OCR of Swedish texts

Datum

16 maj 2024 13:00–15:00

Plats

C201A

Eventtyp

Workshop

Öppet

Öppet för allmänheten

In this workshop we share our experiences and talk about our ongoing work on Optical Character Recognition (OCR) applied to Swedish texts. 

13:00--13:30 OCR at KBLab (Abstract)
Robin Kurtz, The National Library of Sweden (Kungliga Biblioteket, KB)

13:30--14:00 OCR challenges and solutions in historical document digitalization (Abstract)
Erik Lenas and Viktoria Löfgren, The National Archives  

14:00--14:30 OCR error correction of Swedish printed texts at Språkbanken Text (Abstract)
Dana Dannélls, Språkbanken Text

14:30--15:00 Coffee break

15:00--16:00 Discussions 

 

 

Abstracts

OCR at KBLab 

Robin Kurtz, The National Library of Sweden

The National Library of Sweden (Kungliga Biblioteket, KB) collects, preserves, and gives access to almost everything that is published in Sweden. To facilitate access for both researchers and the general public, KB aims to digitize most of its collections. Due to the sheer size of KB's collections, optical character recognition (OCR) is applied to make them searchable and usable for researchers interested in statistical analysis or language technology. While KBLab aims to develop their own OCR model to redo and improve upon the existing datasets, this is a large-scale undertaking given the size of KB's collections and does not allow for agile re-iterations. Instead we focus on post-OCR correction to iteratively improve the OCR quality, with a focus on newspaper texts and older governmental proceedings.

OCR challenges and solutions in historical document digitalization 

Erik Lenas and Viktoria Löfgren, The National Archives

For this workshop we will present a coming OCR-project here at The Swedish National Archives where we aim to produce a high quality OCR of 5 billion words from 19th century Swedish newspapers (kubhist2). We aim to explore two different methodologies. The first approach revisits an existing OCR of this corpus and tries to improve it, using transformer models for post-correction. The second approach is doing it all from scratch, finetuning modern OCR transformer architectures and layout models on in-domain data and running them on the entire corpus. An assumption of ours is that the question of choosing post-correction of an older OCR or redoing it all from scratch is qualified by the fact that the text is historical, but this assumption needs to be tested within the project. We will briefly go through what we have done so far, both with post-correction using transformer models and with training of our own OCR transformer models on the kubhist2 corpus. After this we will present a few of the challenges, the solution of which, we see as crucial for the success of the project.

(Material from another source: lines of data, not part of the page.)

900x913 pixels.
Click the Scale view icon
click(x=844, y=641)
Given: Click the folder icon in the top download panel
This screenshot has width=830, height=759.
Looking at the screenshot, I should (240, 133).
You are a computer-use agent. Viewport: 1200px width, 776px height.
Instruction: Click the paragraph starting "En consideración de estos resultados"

We will also touch on the importance of this project, and in general, the importance of getting high quality digital text from scanned historical documents.

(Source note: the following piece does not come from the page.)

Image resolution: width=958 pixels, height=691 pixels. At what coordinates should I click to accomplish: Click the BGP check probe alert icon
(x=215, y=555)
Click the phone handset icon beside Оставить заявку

OCR error correction of Swedish printed texts at Språkbanken Text  

Dana Dannélls

Språkbanken Text serves as a national center for the collection and refinement of language resources, primarily Swedish text corpora and lexicon resources. These collections are freely available to the general public for research, teaching, and other purposes. Searches are facilitated by an underlying machine-readable text annotation layer, enabling users to search for specific content. The annotations are accurate for the majority of texts, ensuring reliable search results. However, historical texts — originally converted from scanned historical documents using Optical Character Recognition (OCR) techniques — often contain errors, significantly impacting the ability to search within the collections. To address this issue, Språkbanken Text has, over the past decade, explored various post-correction methods. The most recent and effective method has now been incorporated into Strix, Språkbanken's Text research platform, allowing for accurate processing of historical texts and better search results.